» **DIRECTIONS FOR THIS TASK**:
Reproduce the material below line for line, changing nothing.

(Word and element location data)
— BEGIN —

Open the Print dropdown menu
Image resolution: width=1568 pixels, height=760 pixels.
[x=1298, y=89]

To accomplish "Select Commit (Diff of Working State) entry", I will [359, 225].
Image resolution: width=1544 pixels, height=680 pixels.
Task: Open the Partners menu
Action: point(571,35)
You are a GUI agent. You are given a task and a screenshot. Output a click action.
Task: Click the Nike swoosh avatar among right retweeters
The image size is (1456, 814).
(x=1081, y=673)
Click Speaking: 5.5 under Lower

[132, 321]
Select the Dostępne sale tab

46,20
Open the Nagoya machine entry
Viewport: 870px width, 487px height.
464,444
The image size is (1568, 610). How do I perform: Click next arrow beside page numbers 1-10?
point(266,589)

— END —

» **REPLY**:
Open the Print dropdown menu
Image resolution: width=1568 pixels, height=760 pixels.
[x=1298, y=89]

To accomplish "Select Commit (Diff of Working State) entry", I will [359, 225].
Image resolution: width=1544 pixels, height=680 pixels.
Task: Open the Partners menu
Action: point(571,35)
You are a GUI agent. You are given a task and a screenshot. Output a click action.
Task: Click the Nike swoosh avatar among right retweeters
The image size is (1456, 814).
(x=1081, y=673)
Click Speaking: 5.5 under Lower

[132, 321]
Select the Dostępne sale tab

46,20
Open the Nagoya machine entry
Viewport: 870px width, 487px height.
464,444
The image size is (1568, 610). How do I perform: Click next arrow beside page numbers 1-10?
point(266,589)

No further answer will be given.